SC accepts seven-year-old girl’s climate change plea

By our correspondents
June 30, 2016

Karachi

Holding the federal and provincial governments responsible for failing to respect the right to life, a seven-year-old girl’s lawsuit challenging the use of fossil fuels was declared fit for hearing in the Supreme Court (SC) on Wednesday.

The girl was allowed to file the plea in the original jurisdiction of the court; the judge directed the office to tag the case of the petitioner along with other environment related cases being heard.

Petitioner Rabab Ali had filed the case through her father Qazi Ali Athar maintaining that both the governments had violated the public’s trust and the youngest generation’s fundamental right to life, ensured in the constitution, through exploitation and continued promotion of fossil fuels, in particular dirty coal.

The counsel for the petitioner maintained that Pakistan was rich in renewable energy resources such as solar and wind, and these resources were more than enough to meet the energy requirements of not only the current but also the country’s future generations.

However, the federal and provincial governments were exploiting Pakistan’s most environmentally degrading and carbon intensive fuels - low-grade coal from the Thar Coal Reserves - in violation of the Pakistanis constitutionally protected right to life, he further argued. 
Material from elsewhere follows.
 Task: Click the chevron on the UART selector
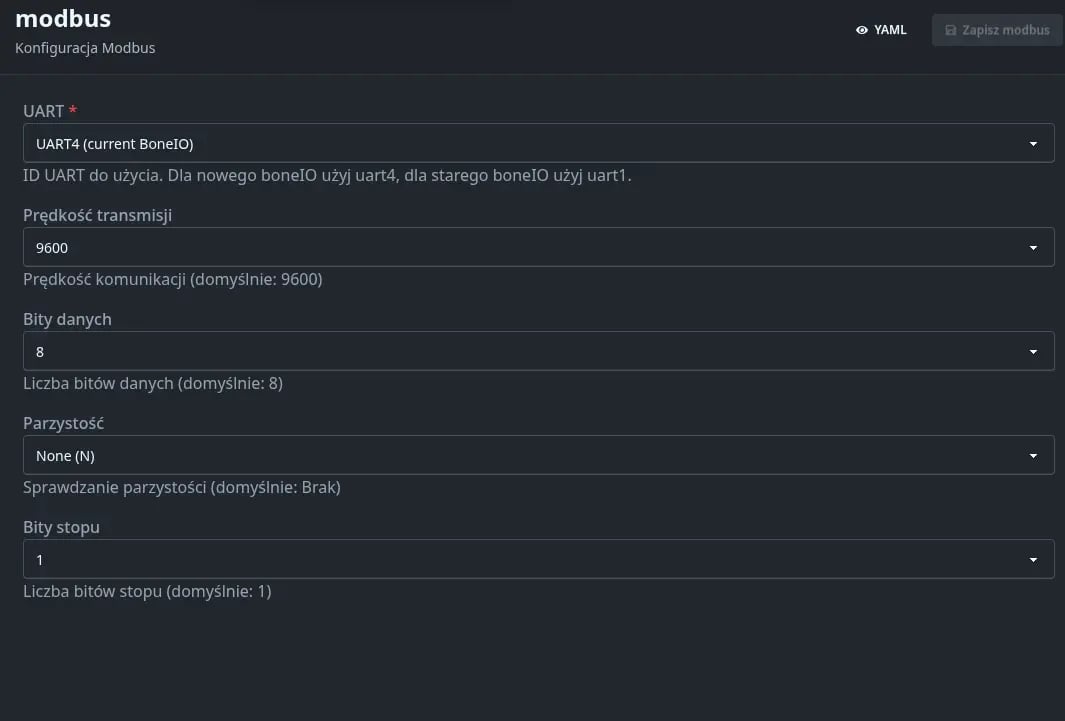coord(1034,143)
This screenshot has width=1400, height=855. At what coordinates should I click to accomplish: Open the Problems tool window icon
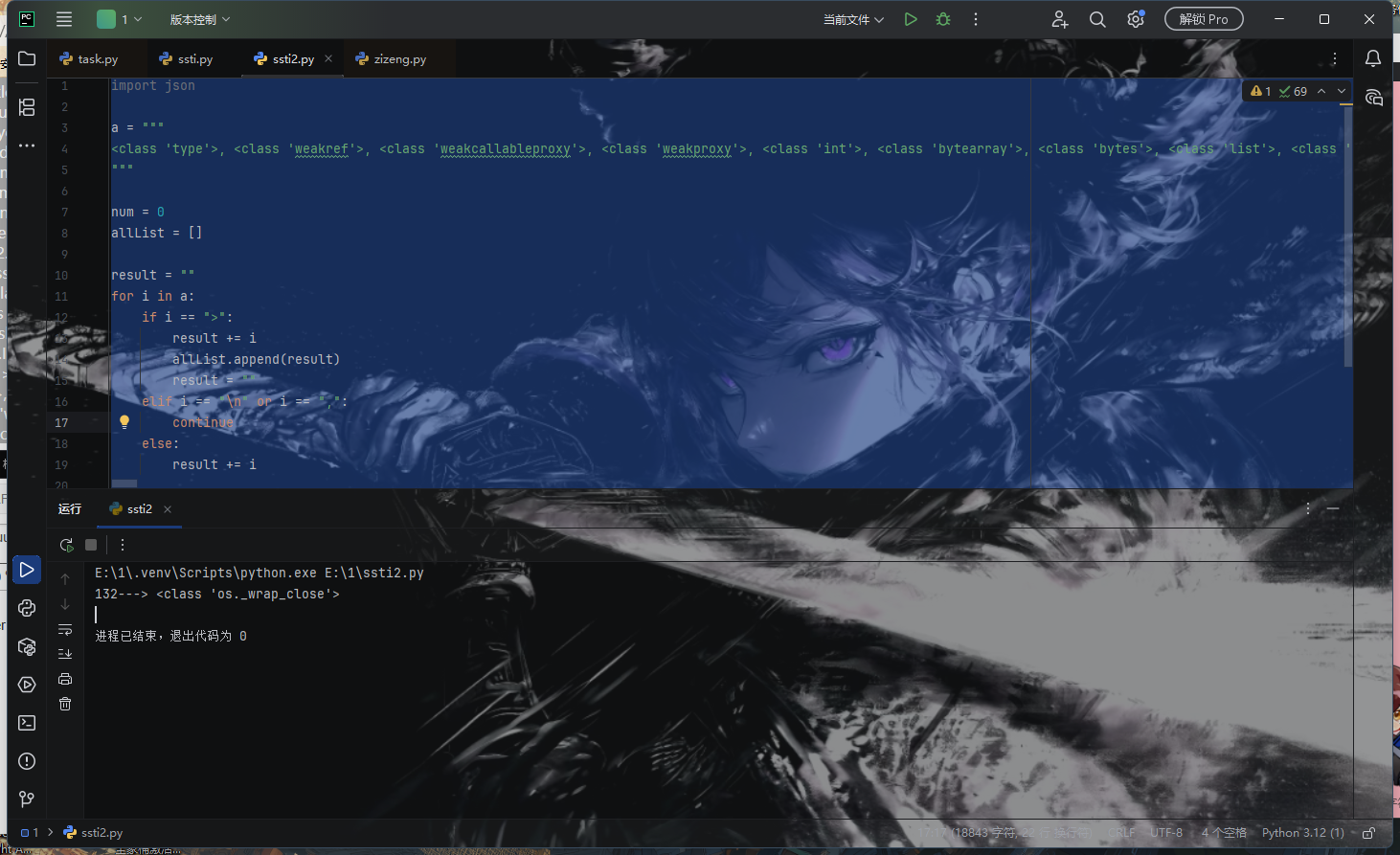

The registrar of the SC had initially returned the case observing that according to SC’s Order VII Rule 5 the petition could not be entertained since the instant petition was neither filed by the petitioner in person, nor filed by an advocate-on-record duly appointed by the party; besides suo moto cases on the relevant subject were already in court for adjudication.

However, a three-member bench of the SC, headed by Chief Justice Anwar Zaheer Jamali, observed that the petitioner could file the petition in through an attorney and directed the office to tag the case with identical environment cases.